On the Biomedical Science MRes - Global Health Diseases pathway you will be taught the essentials of conducting high quality research through a range of core modules as well as gaining a detailed knoweldge in the area of Global Health Diseases before undertaking your research project.
St George's is home to world leading researchers who are tackling some of the greatest health challenges of the 21st century. The MRes is made up of 180 credits, all modules below must be studied and will equip you with the skills and knowledge to conduct high quality research.
|Research methods||15 credits|
|Research project planning and management||15 credits|
|Research project||105 credits|
Specialist module - Global Health Diseases
The Global Health Diseases 30 credit module deals with aetiology, pathology, clinical manifestations, prevention and treatment. Each disease is dealt with from a global perspective and forms the basis of how the disease is dealt with in different geographical contexts such as in rich and poorer nations. Other important aspects such as overviews of epidemiology, surveillance, data gathering and organisation, global and national public health initiatives and the major organisations involved in disease control will also be presented. This module will take advantage of active research into global disease at St George’s to enable you to work on specific topics in this area.
Past research projects
The substantive research project is worth 105 credits and you can view past student projects below.
Mapping pain in people with OA using MRI scans and clinical scores
Aims: We want to establish how the structural changes in arthritis relate to pain.
Brief Overview: We have been conducting the Pain Perception in Osteoarthritis study which has collected data from people with arthritis before they have surgery and relates their pain to their level of damage in the tissue by MRI scans.
Methods used for data collection: Data has already been collected from a large study dataset which will be analysed during the study.
Epidemiology of arbovirus infections in a tropical district in coastal Ecuador
- Measure age-dependent prevalence of IgG antibodies to dengue, Chikungunya and Zika virus
- Estimate rates of infection with Chikungunya and Zika virus infections during epidemics
- Describe epidemiology of dengue virus infections
- Identify risk factors for arbovirus infections, co-infections with individual viruses and household clustering of infections
Brief Overview: There are very limited data on the epidemiology of arbovirus infections in Ecuador. A recent study from Esmeraldas Province, a poor coastal Province in a tropical region of Ecuador where conditions are optimal for vector breeding and arbovirus transmission, suggested that dengue may have supplanted malaria as the primary cause of fever (Cifuentes et al, 2013). A recent epidemic of Chikungunya virus is believed to have circulated through Esmeraldas Province in 2015 based on classic clinical presentation and suspected cases of Zika virus infection have been reported from January 2016. Although all 4 serotypes of dengue virus are assumed to circulate within Esmeraldas Province there are no published studies describing the epidemiology of infections with dengue, Chikungunya and Zika virus infections. Given the asymptomatic nature of these infections, the burden of disease is likely to be substantially underestimated. We propose a serological assessment in the population using assays based on blood samples from evaluations of ongoing existing birth cohort at 8 years of age and the children’s families.

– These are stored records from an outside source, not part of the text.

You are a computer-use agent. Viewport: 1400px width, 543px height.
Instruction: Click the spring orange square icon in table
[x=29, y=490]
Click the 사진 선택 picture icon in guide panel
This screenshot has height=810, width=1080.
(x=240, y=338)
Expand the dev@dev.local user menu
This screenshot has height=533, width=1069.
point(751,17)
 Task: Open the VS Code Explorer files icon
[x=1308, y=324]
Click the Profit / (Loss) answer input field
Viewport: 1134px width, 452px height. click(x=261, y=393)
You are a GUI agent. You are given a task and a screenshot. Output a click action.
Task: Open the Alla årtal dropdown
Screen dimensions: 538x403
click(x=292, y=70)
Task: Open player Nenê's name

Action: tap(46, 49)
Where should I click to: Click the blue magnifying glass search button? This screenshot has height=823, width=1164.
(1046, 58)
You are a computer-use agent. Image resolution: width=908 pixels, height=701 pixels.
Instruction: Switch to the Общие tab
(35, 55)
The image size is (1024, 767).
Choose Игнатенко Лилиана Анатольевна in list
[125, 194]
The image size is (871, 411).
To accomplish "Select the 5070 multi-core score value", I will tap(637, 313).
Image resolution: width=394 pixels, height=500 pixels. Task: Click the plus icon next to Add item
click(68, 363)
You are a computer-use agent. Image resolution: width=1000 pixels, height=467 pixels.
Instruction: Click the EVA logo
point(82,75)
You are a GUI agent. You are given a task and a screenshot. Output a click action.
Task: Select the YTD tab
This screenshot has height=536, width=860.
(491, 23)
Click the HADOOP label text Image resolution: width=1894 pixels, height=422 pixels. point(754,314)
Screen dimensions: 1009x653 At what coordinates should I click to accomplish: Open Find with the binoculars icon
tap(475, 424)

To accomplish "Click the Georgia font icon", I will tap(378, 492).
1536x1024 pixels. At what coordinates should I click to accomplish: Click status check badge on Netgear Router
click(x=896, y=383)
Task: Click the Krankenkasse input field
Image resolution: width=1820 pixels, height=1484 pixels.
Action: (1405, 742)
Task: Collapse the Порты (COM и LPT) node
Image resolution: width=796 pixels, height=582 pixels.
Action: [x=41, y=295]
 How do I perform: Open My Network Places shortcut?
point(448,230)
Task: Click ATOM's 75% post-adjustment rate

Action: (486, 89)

Methods used for data collection: Arbovirus infections – specific IgG to dengue virus, Chikungunya virus, and Zika virus infections by ELISA in already collected capillary blood samples. Socio demographic risk factors.
Effects of parasite infections on childhood growth trajectories in an Ecuadorian birth cohort; analysis from birth to 5 years of age
1. To investigate growth trajectories from birth to 5 years in a birth cohort
2. To investigate the odds of infections with enteric parasites during the first 5 years of life and how these may vary with age
3. To explore the extent to which the presence of enteric parasites and subsequent resulting infections affect childhood growth trajectories
4. To identify the extent to which other determinants contribute to childhood growth trajectories
Brief Overview: There is anecdotal evidence that parasitic infections are associated with adverse effects in early childhood growth. However, there is little data which addressed this question particularly in developing countries where the presence of parasites is endemic.
Methods used for data collection: This project will use a birth cohort of 2,404 children that has been followed up from birth to 5 years of age in rural Ecuador areas.